In real war, orders get delayed or misinterpreted, opportunities arise unpredictably, and reconnaissance is unreliable: what military strategists refer to as the “Fog of War”. Piquet models this really well. However – and this is really important for D&D – it does so in an exciting, “gamey” way. Instead of choosing which troop to order, you draw cards randomly from a “sequence deck”. Each card costs an action point to draw, and lets you move just a single troop type. Moving individual units costs even more points, so you need to think carefully: move your heavy infantry now, or hold out for that perfect cavalry charge? Sometimes when units get into trouble you’ll find yourself burning points just to pull the right card – wasting opportunities for other, perhaps more valuable, actions.
I've great memories of those sessions down in Bath. Gaming on a full-sized table with proper scenery and professionally painted troops is something else. In fact, it’s possibly the catalyst to my crack-like addiction for pre-painted D&D miniatures.
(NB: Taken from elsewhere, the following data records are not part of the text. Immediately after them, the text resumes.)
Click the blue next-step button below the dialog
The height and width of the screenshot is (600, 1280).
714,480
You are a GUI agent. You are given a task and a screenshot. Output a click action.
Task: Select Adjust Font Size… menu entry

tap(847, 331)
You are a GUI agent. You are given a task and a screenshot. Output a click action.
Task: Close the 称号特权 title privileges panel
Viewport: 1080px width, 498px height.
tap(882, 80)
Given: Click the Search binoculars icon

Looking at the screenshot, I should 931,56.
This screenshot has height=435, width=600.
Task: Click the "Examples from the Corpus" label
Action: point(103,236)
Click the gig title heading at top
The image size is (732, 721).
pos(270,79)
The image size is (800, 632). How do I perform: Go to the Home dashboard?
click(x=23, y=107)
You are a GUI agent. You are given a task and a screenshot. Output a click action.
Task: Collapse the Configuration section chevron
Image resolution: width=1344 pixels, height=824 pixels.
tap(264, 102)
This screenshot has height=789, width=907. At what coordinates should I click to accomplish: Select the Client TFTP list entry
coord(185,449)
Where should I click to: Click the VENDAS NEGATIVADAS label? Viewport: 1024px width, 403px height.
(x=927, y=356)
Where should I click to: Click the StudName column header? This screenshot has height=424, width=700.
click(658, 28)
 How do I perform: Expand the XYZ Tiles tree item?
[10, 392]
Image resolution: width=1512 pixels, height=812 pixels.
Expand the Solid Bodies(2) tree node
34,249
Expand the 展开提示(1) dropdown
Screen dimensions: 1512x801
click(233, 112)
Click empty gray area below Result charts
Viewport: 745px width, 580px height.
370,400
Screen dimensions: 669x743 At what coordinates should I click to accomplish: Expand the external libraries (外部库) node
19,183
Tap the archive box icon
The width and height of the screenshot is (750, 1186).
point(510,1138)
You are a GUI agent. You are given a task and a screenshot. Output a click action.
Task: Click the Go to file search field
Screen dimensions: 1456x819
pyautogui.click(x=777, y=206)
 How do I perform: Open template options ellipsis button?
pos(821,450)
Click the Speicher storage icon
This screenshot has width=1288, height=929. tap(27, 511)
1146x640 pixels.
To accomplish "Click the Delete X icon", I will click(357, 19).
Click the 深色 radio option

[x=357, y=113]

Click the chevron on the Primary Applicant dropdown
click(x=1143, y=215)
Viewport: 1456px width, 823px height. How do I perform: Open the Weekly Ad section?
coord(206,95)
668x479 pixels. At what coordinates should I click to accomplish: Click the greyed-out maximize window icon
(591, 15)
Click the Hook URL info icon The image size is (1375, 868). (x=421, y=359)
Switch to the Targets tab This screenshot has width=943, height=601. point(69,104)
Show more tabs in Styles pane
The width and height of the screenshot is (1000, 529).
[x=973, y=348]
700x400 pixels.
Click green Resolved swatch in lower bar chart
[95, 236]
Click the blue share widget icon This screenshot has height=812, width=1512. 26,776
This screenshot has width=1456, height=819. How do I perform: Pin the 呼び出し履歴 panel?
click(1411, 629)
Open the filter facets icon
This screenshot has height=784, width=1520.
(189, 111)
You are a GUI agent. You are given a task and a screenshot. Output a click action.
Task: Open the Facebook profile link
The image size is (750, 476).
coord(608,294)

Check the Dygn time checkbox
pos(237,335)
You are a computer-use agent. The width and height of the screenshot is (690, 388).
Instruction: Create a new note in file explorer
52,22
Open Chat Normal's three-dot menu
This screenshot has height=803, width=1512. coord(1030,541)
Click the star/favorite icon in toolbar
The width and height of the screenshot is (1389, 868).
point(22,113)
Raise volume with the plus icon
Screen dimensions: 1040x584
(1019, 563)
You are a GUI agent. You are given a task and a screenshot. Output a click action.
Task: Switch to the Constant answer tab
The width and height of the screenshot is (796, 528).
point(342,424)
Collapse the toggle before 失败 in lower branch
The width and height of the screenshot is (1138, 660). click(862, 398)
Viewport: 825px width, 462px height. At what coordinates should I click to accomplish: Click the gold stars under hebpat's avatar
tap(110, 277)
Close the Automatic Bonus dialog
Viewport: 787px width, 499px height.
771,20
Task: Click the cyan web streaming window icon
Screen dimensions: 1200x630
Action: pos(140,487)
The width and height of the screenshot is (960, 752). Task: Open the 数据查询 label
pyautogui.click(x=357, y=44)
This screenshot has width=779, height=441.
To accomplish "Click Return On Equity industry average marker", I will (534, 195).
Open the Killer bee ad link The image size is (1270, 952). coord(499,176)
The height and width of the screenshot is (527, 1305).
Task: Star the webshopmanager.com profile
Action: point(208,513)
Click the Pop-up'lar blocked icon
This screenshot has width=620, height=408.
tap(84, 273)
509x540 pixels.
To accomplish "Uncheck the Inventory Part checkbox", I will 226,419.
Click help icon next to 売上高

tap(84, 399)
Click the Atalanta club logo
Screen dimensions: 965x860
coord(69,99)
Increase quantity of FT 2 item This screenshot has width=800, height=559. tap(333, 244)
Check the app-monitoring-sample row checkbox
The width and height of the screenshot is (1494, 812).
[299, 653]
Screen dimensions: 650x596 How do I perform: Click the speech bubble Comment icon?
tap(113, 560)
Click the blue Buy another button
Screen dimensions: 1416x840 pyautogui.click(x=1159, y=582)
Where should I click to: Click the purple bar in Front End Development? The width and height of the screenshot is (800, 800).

For my D&D mass battle rules I mixed a bit of Piquet with a bit of Warhammer Fantasy Battle, and ended up with something fairly unique. The rules here are tailored to our Moonstair fight, but you shouldn’t have any difficulty statting up your own troops. They'll also work with any edition (or system for that matter). For the Moonstair map, I grabbed the DDI map for the module, overlaid a grid in photoshop, and printed it out over two sheets of A3. We used D&D miniatures to represent each unit, and pennies for Action Points.